Structure of vortex-bound states in spin-singlet chiral superconductors

TL;DR

This paper analyzes vortex-bound states in spin-singlet chiral superconductors, revealing zero-energy Majorana flat bands in certain pairing symmetries and providing spectroscopic signatures to identify the order parameter symmetry.

Contribution

It provides a detailed theoretical study of vortex-bound states in different chiral pairing symmetries using exact diagonalization and analytical methods.

Findings

Zero-energy Majorana flat bands in ($d_{xz} \\pm i d_{yz}$)-wave vortices

Finite-energy vortex-bound states in ($d_{x^2-y^2} \\pm i d_{xy}$)-wave superconductors

Distinct tunneling conductance signatures for vortices and antivortices

Abstract

We investigate the structure of vortex-bound states in spin-singlet chiral superconductors with ($d_{x^2-y^2} \pm i d_{xy}$)-wave and ($d_{xz} \pm id_{yz}$)-wave pairing symmetries. It is found that vortices in the ($d_{xz} \pm id_{yz}$)-wave state bind zero-energy states which are dispersionless along the vortex line, forming a doubly degenerate Majorana flat band.

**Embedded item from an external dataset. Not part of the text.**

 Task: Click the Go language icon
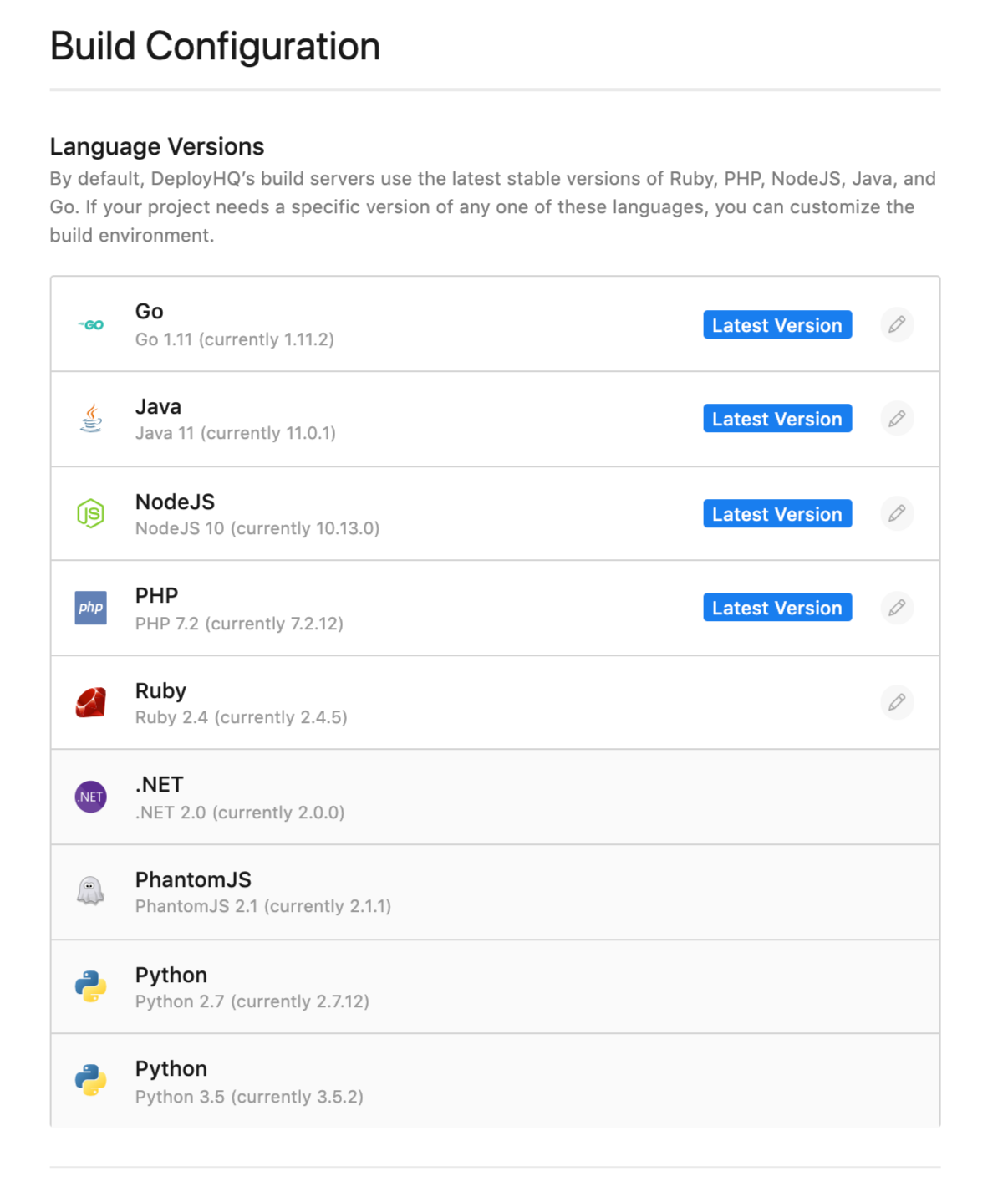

Vortex-bound states of ($d_{x^2-y^2} \pm i d_{xy}$)-wave superconductors, on the other hand, exist only at finite energy. Using exact diagonalization and analytical solutions of tight-binding Bogoliubov-de Gennes Hamiltonians, we compute the energy spectrum of the vortex-bound states and the local density of states around the vortex and antivortex cores. We find that the tunneling conductance peak of the vortex is considerably broader than that of the antivortex. This difference can be used as a direct signature of the chiral order parameter symmetry.